The prosecution “wants to ride the wave and say, ‘Hey, this is serious, now is our time, this has been going on for a long time, but you shouldn’t tolerate it as jurors.’ They’re going to want to empower the jurors to make a statement (against sexual misconduct) and find him guilty,” Tuerkheimer said.
“The defense is going to want to (amplify) the people saying: ‘All right, this has been going on enough, we get it!’ There’s this kind of fatigue going on, like the one (potential) juror who said, ‘She’s jumping on the bandwagon, and she’s just taking advantage of the environment to bring this claim!’ ”
‘We haven’t made a dent in the problem’
Still, one expert warned against drawing too many conclusions from the Bucknell study.
It merely reinforces the notion that long-entrenched misogyny persists when it comes to people doubting women’s sexual misconduct claims, said Kristen Houser, a spokeswoman for the Pennsylvania Coalition Against Rape.
“The fact that we even have a survey saying that five months of conversation has ‘gone too far’ is an indicator to me that we haven’t made a heck of a lot of dent in the problem in the first place,” Houser said. But “the #MeToo movement is only five or six months old, whereas rampant sexual violence, misconduct and harassment against women is more than 2,000 years old.
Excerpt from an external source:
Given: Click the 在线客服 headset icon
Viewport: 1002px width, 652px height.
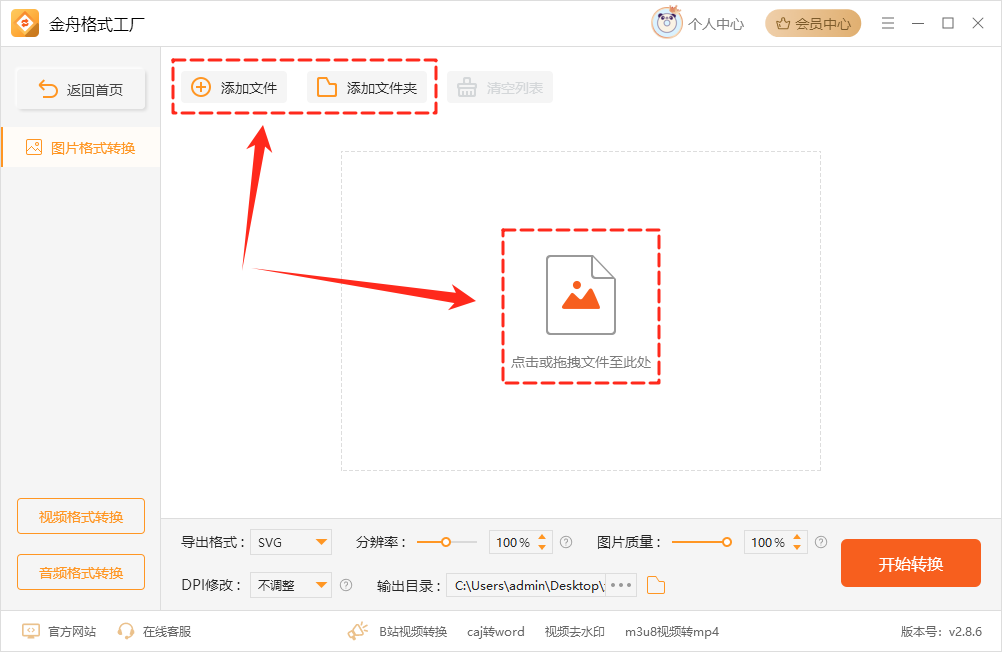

“So I always like to keep in mind this context that we’re not going to undo culturally ingrained, normalized behaviors by talking about it for six months.”
Ladies, only your discernment will keep you from jumping on the bandwagon of a demonic movement that minimizes and disrespects the very men you say you love. #TheFutureisMaleANDFemale #TheFutureIsFemale #MeToo #TimesUp #Balance #JointDominion
— Desirée M. Mondesir (@DesireeMondesir) March 9, 2018
As for the Cosby jury, she said: “It could go either way, about whether or not these 12 people are noticing that every single person that is talking about the #MeToo movement is telling similar stories about very common experiences, the normal, common response of not wanting to talk about it and not making formal reports, and discussing how the fear of harassment and misconduct limits behavior.
“So you may have people (jurors) who recognize that,” she said. “Or you may have people who still insist on wanting to deny what has now been supported by research for 25 years — and now by these social movements. We’re now seeing the same information given from thousands of people all over the country.”